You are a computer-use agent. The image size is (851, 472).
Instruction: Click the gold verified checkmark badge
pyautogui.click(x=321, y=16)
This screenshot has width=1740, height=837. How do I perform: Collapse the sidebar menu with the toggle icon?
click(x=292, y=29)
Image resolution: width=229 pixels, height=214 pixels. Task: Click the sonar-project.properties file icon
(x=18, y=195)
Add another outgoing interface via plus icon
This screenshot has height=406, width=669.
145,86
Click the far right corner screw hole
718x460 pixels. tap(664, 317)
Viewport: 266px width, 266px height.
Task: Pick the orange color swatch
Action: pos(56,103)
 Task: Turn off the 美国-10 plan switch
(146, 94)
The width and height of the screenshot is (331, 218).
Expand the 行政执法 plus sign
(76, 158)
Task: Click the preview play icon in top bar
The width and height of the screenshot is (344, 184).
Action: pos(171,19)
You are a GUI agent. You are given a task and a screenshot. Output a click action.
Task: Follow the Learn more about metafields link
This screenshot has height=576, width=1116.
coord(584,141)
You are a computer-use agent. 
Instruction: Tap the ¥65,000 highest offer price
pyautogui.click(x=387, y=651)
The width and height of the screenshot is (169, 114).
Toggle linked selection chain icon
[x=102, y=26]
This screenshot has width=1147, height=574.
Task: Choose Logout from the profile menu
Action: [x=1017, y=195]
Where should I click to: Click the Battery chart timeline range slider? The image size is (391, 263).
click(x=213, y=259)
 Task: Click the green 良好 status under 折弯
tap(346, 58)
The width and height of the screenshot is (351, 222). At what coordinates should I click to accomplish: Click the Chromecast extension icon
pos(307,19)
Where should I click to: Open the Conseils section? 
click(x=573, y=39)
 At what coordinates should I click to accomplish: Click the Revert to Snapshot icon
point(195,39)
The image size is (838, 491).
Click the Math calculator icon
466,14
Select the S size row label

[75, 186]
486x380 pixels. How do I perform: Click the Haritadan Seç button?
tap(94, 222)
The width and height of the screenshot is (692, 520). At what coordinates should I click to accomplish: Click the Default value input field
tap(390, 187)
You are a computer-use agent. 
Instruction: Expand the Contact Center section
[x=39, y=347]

————————

Directions for this task
Your output should consist only of the lines from the one containing "Click the Math calculator icon" to the end of the records above, each retyped exactly.

Output for this task
Click the Math calculator icon
466,14
Select the S size row label

[75, 186]
486x380 pixels. How do I perform: Click the Haritadan Seç button?
tap(94, 222)
The width and height of the screenshot is (692, 520). At what coordinates should I click to accomplish: Click the Default value input field
tap(390, 187)
You are a computer-use agent. 
Instruction: Expand the Contact Center section
[x=39, y=347]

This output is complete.